Exercise objective: Copy word for word the stretch of the listing below from the line containing "Locate an element" through the end of the listing. Leave the pictures out of your copy.

Saved data entries:
"""
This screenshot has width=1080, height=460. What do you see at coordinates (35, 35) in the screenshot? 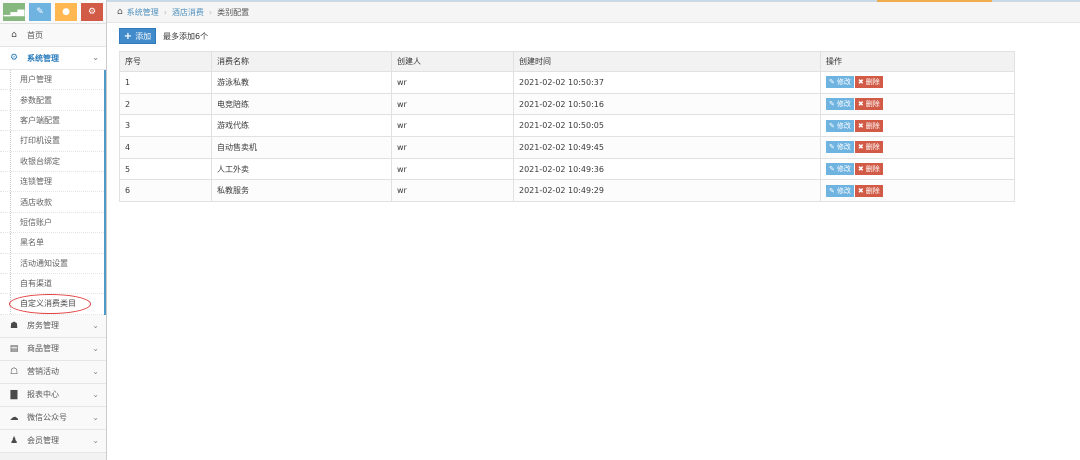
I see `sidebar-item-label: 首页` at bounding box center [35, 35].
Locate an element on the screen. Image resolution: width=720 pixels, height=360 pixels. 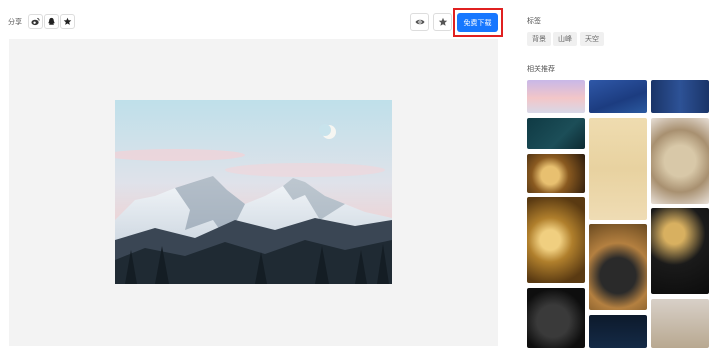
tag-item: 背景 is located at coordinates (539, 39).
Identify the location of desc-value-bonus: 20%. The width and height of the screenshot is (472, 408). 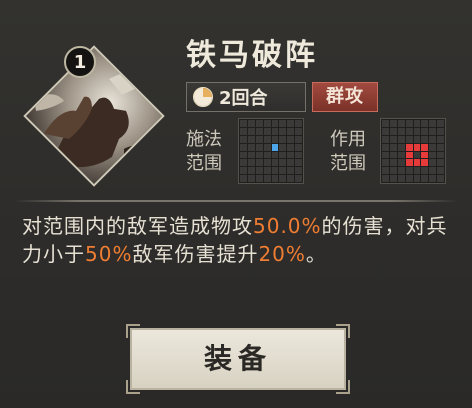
"""
Reply:
Locate an element on the screen. Image resolution: width=720 pixels, height=360 pixels. 
tag-item: 背景 is located at coordinates (539, 39).
Identify the location of desc-value-bonus: 20%. The width and height of the screenshot is (472, 408). 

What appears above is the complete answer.